• Technical Conference:  30 March – 03 April 2025
  • Exhibition: 01 – 03 April 2025
  • Moscone Center, San Francisco, California, USA

SC208 - Optical Fiber Design for Telecommunications and Specialty Applications

Sunday, 24 March
08:30 - 12:30 (Pacific Time (US & Canada), UTC - 08:00)

Short Course Level: Advanced Beginner

Instructor:

David J. DiGiovanni, OFS Labs, USA

Short Course Description:

Optical fiber development remains a robust field for innovation in both telecom and non-telecom applications.  As worldwide bandwidth demand continues to grow, new fiber types and fiber-based components can increase speed, reduce cost and improve the bandwidth of communications networks. Beyond applications in communications, application-specific fiber can enable or benefit a wide array of functions such as simply transporting light between two points, amplifying light, processing signals, sensing environmental characteristics and even transporting particles.  The tools available in adapting fiber to particular uses include a range of materials and dopants (glasses, polymers), the mechanics of the fiber (size, coatings, microstructure), waveguiding properties (refractive index and material profile), and creation of various fiber-based devices such as gratings and amplifiers.  These tools have been used to establish an industry that continues to expand as photonics penetrates more and more applications.

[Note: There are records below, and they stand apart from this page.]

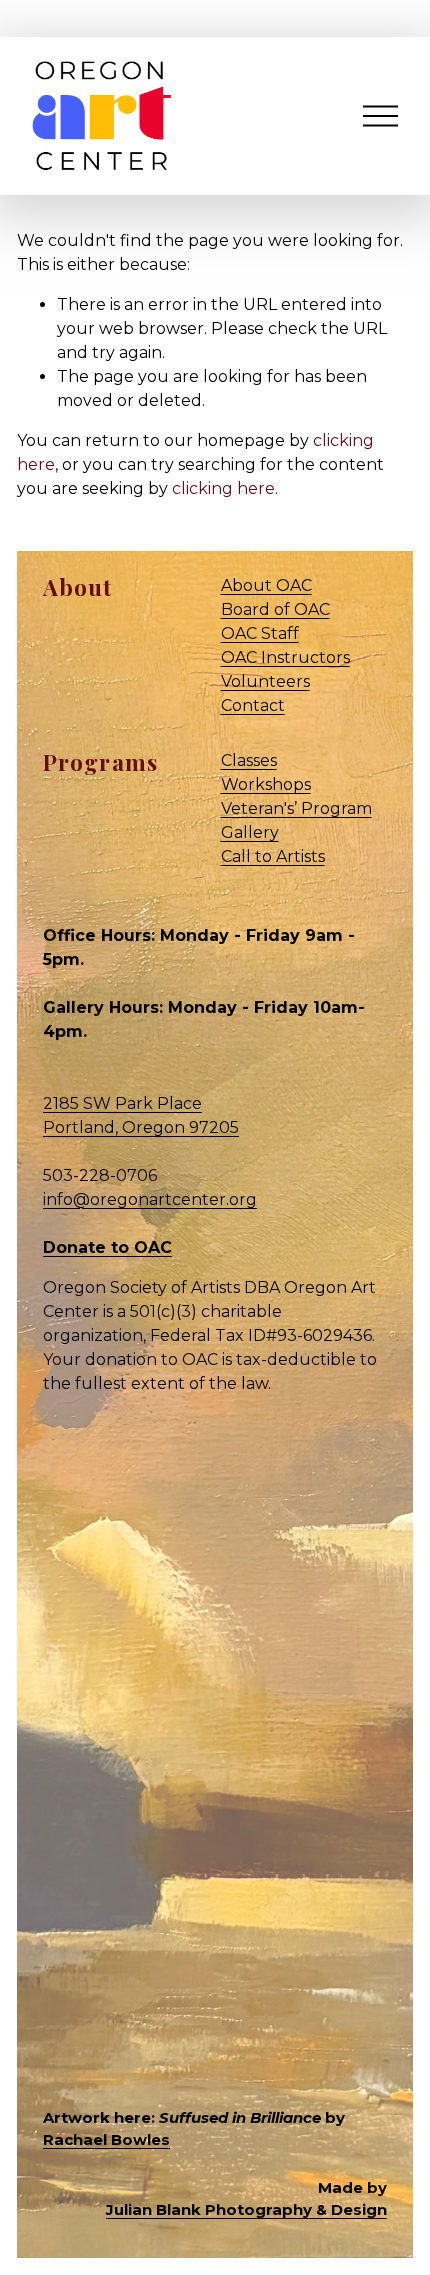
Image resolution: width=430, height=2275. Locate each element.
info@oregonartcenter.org (150, 1199)
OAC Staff (260, 633)
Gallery (250, 832)
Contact (253, 705)
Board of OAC (275, 609)
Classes (249, 760)
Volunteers (265, 681)
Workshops (266, 784)
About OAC (266, 585)
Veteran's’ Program (296, 808)
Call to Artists (273, 856)
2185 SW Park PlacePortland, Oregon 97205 (141, 1115)
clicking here (223, 488)
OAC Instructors (285, 657)
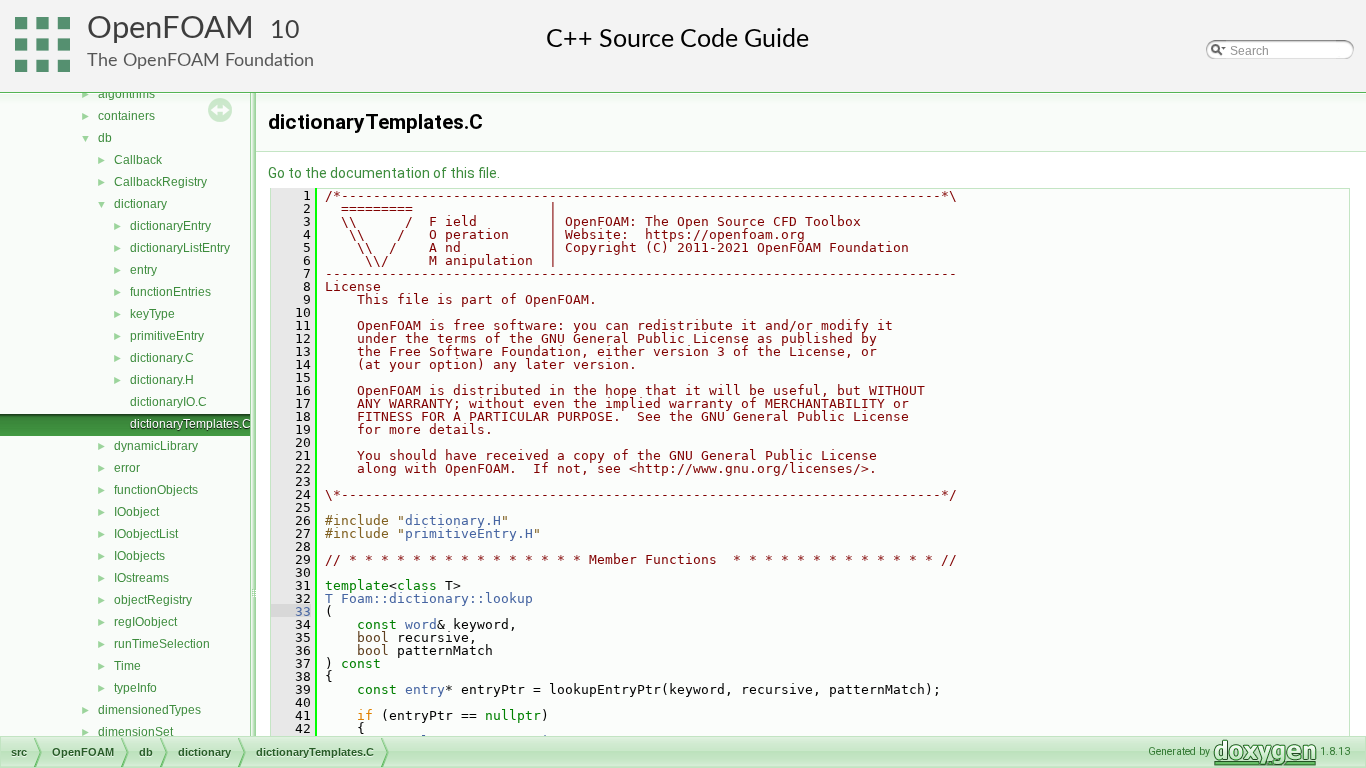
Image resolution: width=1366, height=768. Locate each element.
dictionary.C (162, 358)
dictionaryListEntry (180, 248)
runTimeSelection (162, 644)
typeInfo (135, 688)
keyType (152, 314)
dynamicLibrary (156, 446)
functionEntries (170, 292)
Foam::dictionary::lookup (437, 598)
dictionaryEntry (170, 226)
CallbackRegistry (160, 182)
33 (291, 611)
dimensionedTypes (149, 710)
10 (285, 30)
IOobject (136, 512)
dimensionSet (135, 732)
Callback (138, 160)
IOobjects (139, 556)
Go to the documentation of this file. (384, 173)
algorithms (126, 94)
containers (126, 116)
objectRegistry (153, 600)
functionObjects (156, 490)
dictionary (140, 204)
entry (143, 270)
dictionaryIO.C (168, 402)
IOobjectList (146, 534)
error (127, 468)
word (421, 624)
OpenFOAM (170, 28)
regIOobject (145, 622)
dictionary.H (162, 380)
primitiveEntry (167, 336)
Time (127, 666)
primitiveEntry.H (469, 533)
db (105, 138)
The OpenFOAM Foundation (200, 60)
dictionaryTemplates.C (190, 424)
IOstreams (141, 578)
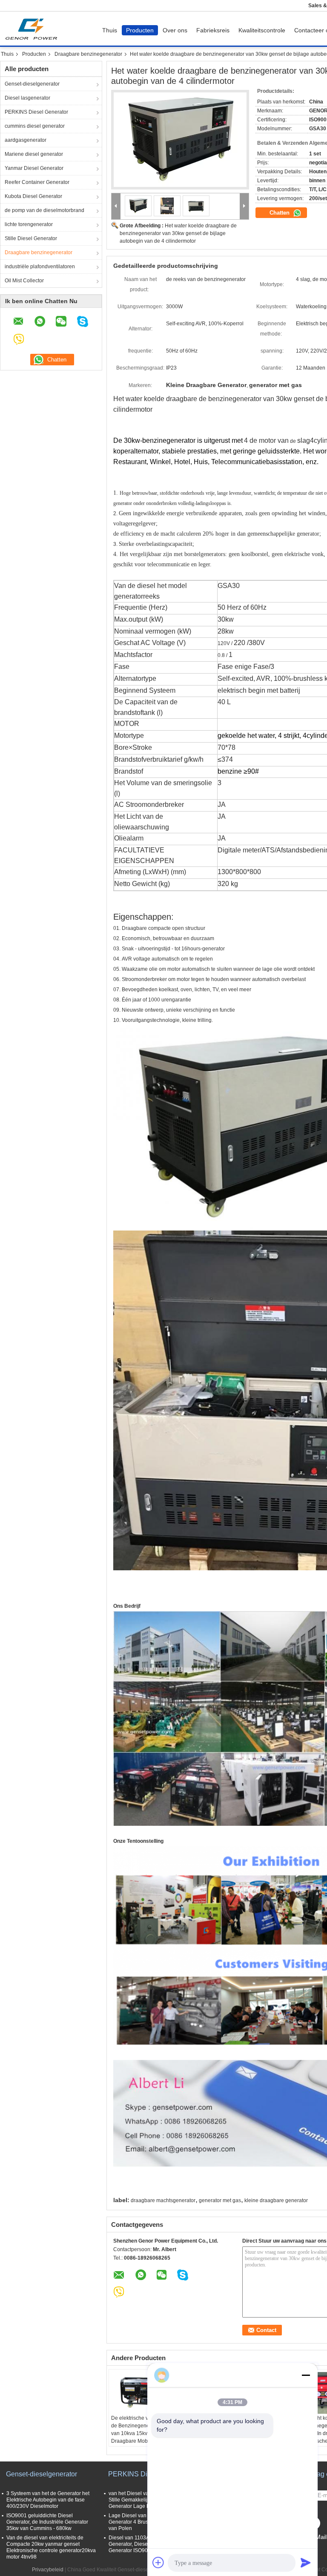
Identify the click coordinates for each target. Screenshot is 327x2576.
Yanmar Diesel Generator (34, 168)
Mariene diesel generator (34, 154)
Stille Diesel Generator (31, 238)
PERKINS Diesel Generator (36, 112)
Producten (140, 30)
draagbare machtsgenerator (163, 2200)
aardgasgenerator (25, 140)
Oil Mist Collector (24, 281)
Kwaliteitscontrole (261, 30)
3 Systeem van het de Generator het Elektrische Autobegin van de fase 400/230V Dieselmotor (47, 2499)
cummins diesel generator (35, 126)
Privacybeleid (47, 2570)
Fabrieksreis (212, 30)
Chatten (280, 212)
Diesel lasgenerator (27, 98)
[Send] (306, 2562)
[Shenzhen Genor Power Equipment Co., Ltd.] (116, 206)
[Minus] (306, 2375)
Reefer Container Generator (37, 182)
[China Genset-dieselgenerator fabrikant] (33, 28)
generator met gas (220, 2200)
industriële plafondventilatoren (40, 267)
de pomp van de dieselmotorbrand (44, 210)
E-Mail (318, 2536)
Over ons (175, 30)
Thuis (109, 30)
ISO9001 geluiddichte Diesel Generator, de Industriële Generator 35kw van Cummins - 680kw (47, 2522)
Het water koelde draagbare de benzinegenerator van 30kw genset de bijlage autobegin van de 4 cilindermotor (178, 233)
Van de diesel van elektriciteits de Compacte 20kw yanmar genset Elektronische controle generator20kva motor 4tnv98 (51, 2547)
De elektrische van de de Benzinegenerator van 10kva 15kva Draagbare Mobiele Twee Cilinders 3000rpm (136, 2437)
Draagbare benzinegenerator (88, 54)
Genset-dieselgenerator (32, 84)
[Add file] (158, 2562)
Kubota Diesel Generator (33, 196)
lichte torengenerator (29, 224)
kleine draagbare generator (276, 2200)
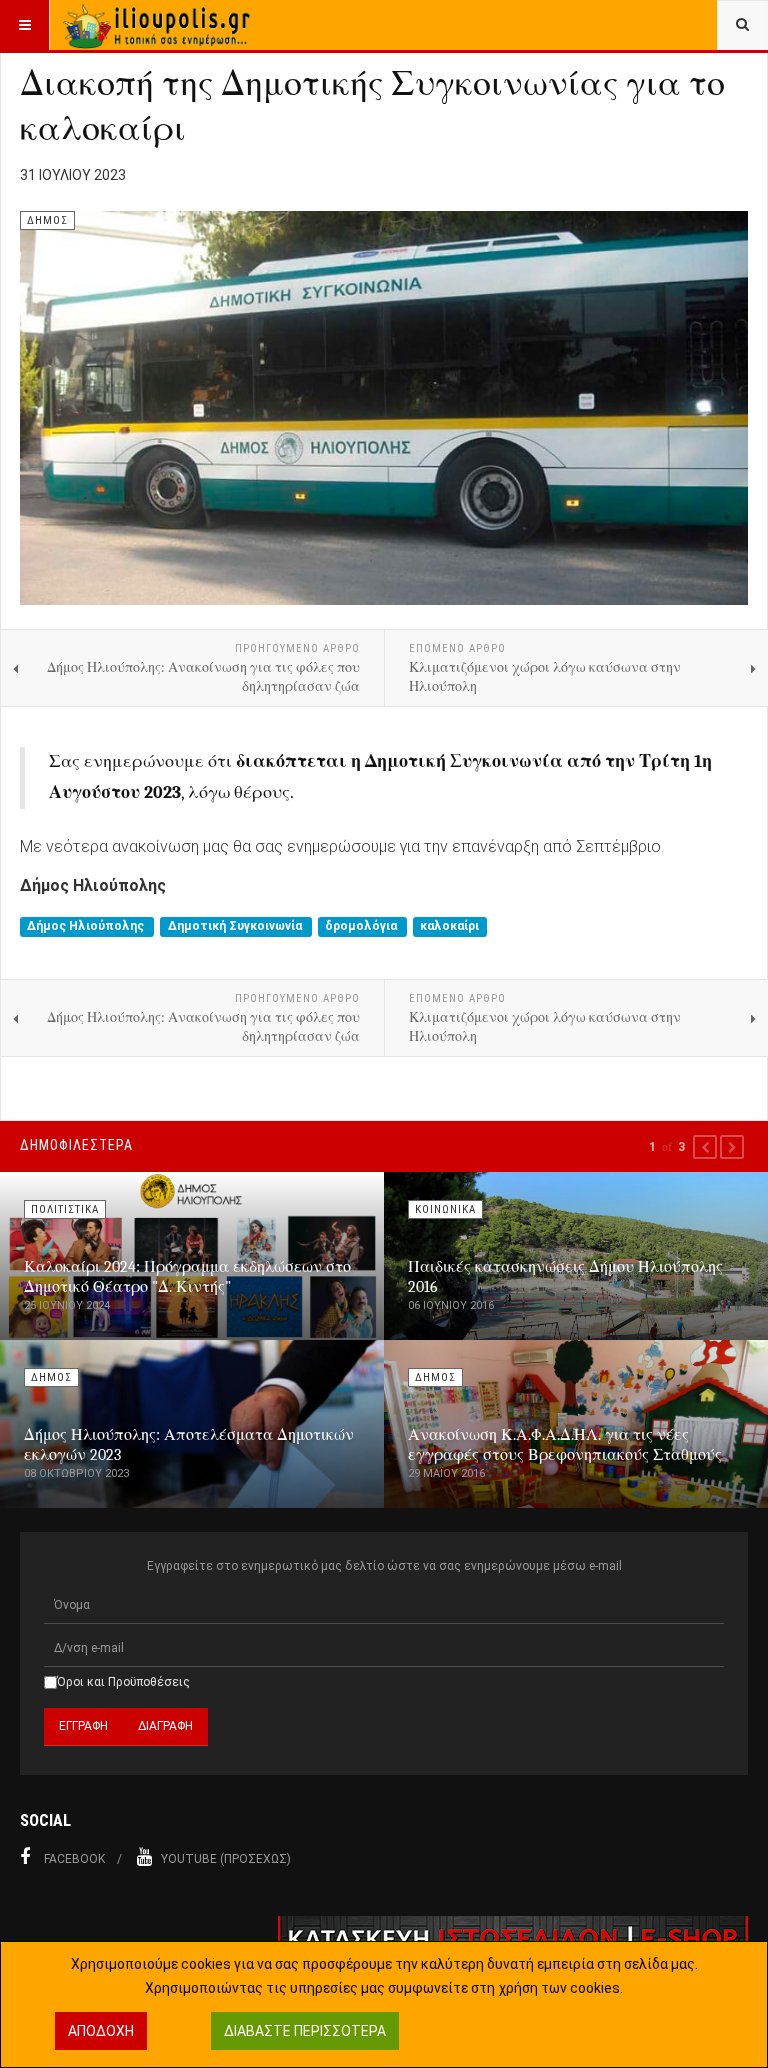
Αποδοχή (101, 2031)
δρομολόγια (362, 927)
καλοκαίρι (449, 927)
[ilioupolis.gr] (158, 25)
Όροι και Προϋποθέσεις (123, 1682)
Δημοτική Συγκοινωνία (236, 927)
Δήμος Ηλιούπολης (87, 927)
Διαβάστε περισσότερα (305, 2031)
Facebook (74, 1859)
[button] (705, 1147)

This short course will cover the basics of optical propagation and fiber design, as well as the many ways in which optical fibers can be adapted for a wide range of applications.  We will review an array of fiber designs for both transmission and specialty optical fiber and consider the role of materials, waveguide design and fiber structure for both fiber and fiber-based photonic components.   After a review of fiber manufacturing technology and physical properties, we’ll present a brief description of utilization issues such as fusion splicing and cabling.   Trends for next-generation, high bandwidth communications (designs for advanced modulation formats, space division multiplexing, advanced amplification), will be discussed.   Special emphasis will be placed on using the same waveguide and materials principles to adapt fiber for the rapidly growing field of non-communications applications, such as high power fiber lasers, distributed optical sensing, and hollow-core optical fiber.

Short Course Benefits:

At the end of this course, participants will be able to:

  • At the end of this course, participants will be able to:

  • Understand how certain fiber attributes, like attenuation, modal area and dispersion can impact current and next-generation high speed communications technologies
  • Describe the wide array of optical fibers available and discuss how their designs have been engineered for particular applications
  • Compare the benefits of different materials in fiber design, including different glass dopants.
  • Understand the difference between fibers used for different applications, such as transmission fiber, amplifiers, and sensors
  • Determine whether particular applications can benefit from modified or novel optical fiber.
  • Understand the potential offered by fiber engineering which may be exploited to improve existing applications or create new functions, such as sensing and manipulation of light.
  • Understand how fiber is used in a wide range of applications, including fusion splicing, fiber management and cabling.
Short Course Audience:

This course is intended for the technical community seeking to understand the basics of optical fiber and waveguide design and the opportunities to adapt fiber for specific applications.  Basic understanding of optical fiber properties is desirable though not required.  The course will provide an understanding of the operating principles of fiber while also exploring the limits of waveguide and materials engineering.  Specific designs for high speed transmission, optical amplification and fiber lasers will be studied, among others.  Note that SC465 “Transmission Fiber and Cables” has similar background topics but focuses more specifically on transmission for optical communication.

 

Instructor Biography:

D.J. DiGiovanni received several engineering and mathematics degrees from Brown University, including a PhD in 1987.  He joined Bell Laboratories in 1990 and has worked on various phenomena related to design and manufacture of optical fibers for erbium-doped amplifiers, high power amplifiers and lasers and Raman amplification. He is CTO of OFS Fitel and president of OFS Laboratories and continues to explore designs, fabrication and applications of specialty and transmission optical fibers and devices.